Nach der oberflächlichen Registration werden die Flüchtlinge zu den Zügen gebracht, die sie an die österreichische Grenze fahren. Zeit, einen Asylantrag zu stellen, bleibt damit nicht – auch nicht für jene, die in Ungarn bleiben wollten. Damit hat die Regierung es geschafft, dass praktisch niemand mehr Asyl beantragt.
Weniger als 100 Menschen wurden bis Ende September als Flüchtlinge anerkannt.
Wie viele Flüchtlinge befinden sich denn heute in Ungarn?

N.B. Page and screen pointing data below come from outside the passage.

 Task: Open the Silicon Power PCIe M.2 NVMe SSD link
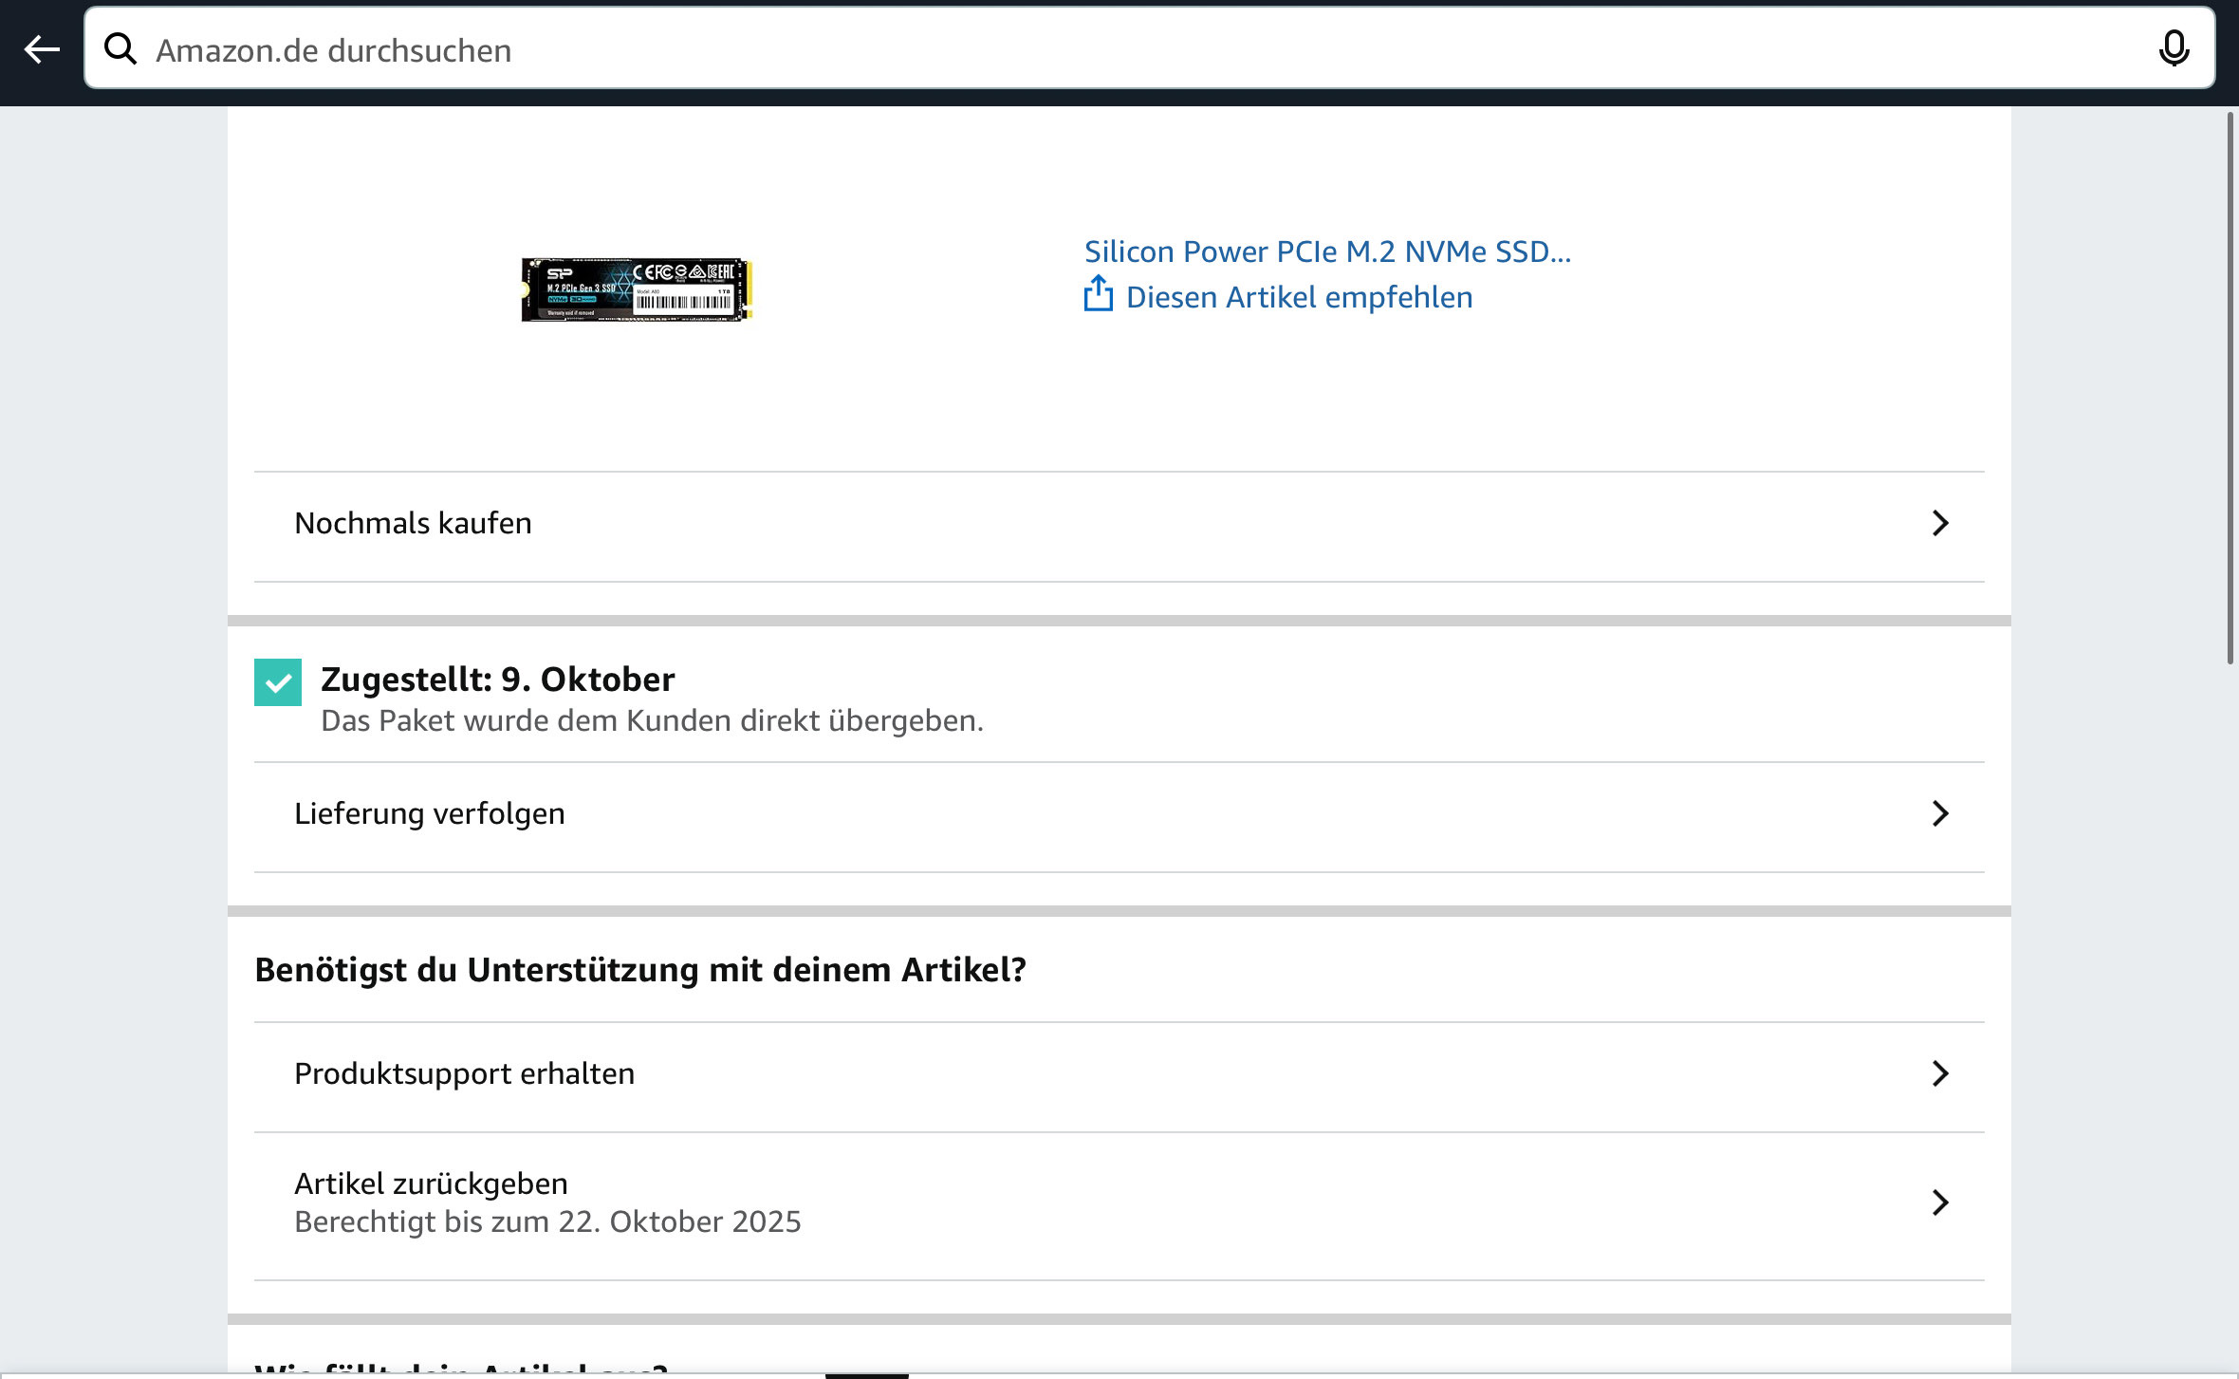pyautogui.click(x=1327, y=252)
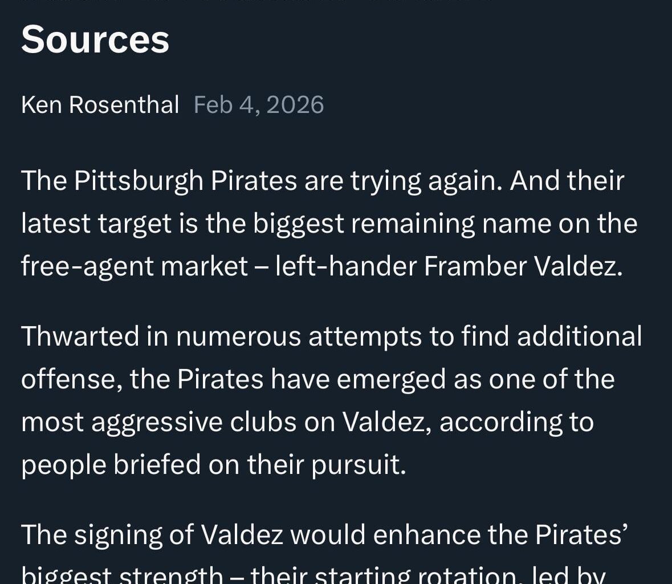The image size is (672, 584).
Task: Click the Feb 4, 2026 publish date
Action: pos(259,105)
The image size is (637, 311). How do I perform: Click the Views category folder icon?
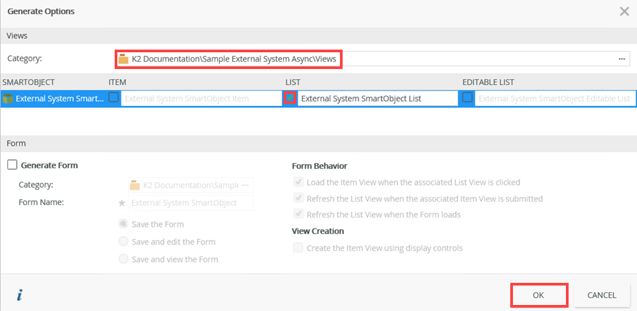coord(123,59)
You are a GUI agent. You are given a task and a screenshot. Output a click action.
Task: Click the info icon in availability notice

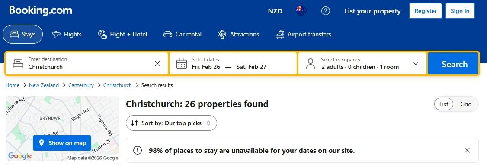[138, 150]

In der ersten Jahreshälfte haben 176‘000 Personen in Ungarn Asyl beantragt. Doch bis Ende September wurden weniger als 100 Menschen als Flüchtlinge anerkannt; weniger als 300 erhielten den Status als subsidiäre Schutzsuchende [ein Status, der etwas weniger weiter geht als der Flüchtlingsstatus, Anm. d. Red.]. Die meisten Flüchtlinge sind inzwischen weitergereist: In den Empfangszentren warten im Moment gerade einmal 638 Personen auf einen Asylentscheid. Dazu passt, dass die Regierung das grösste Empfangszentrum schliessen will, das Platz für 850 Personen bietet. Das ist auch ein innenpolitisches Statement.
Dann hat Ungarn das Flüchtlingsproblem erfolgreich nach Deutschland exportiert?
Ja, das hat es tatsächlich. Mit viel Geld ist es der Regierung gelungen, die Message zu verbreiten, dass Flüchtlinge in Ungarn nicht willkommen sind. So hat sie beispielsweise Anzeigen geschaltet in Zeitungen von Transitländern, in denen steht, dass die Ungarn zwar gastfreundliche Menschen sind, dass aber bei einem illegalen Grenzübertritt Gefängnisstrafen drohen (siehe Bild). Zuvor hatte die Regierung eine Umfrage durchführen lassen, in der sie mit tendenziösen Fragen zu Flüchtlingen negative Antworten vorwegnahm. Dazu hingen im ganzen Land Plakate – an Flüchtlinge gerichtet – auf denen es hiess: «Ihr habt kein Recht, unsere Jobs wegzunehmen.» Für die ganze Kampagne hat Orban vier Millionen Euro Steuergelder ausgegeben. Mit Erfolg: Die Zustimmung zur Regierung ist gestiegen. Nun hängen erneut Plakate. «Das ungarische Volk hat entschieden: Das Land muss beschützt werden», steht darauf.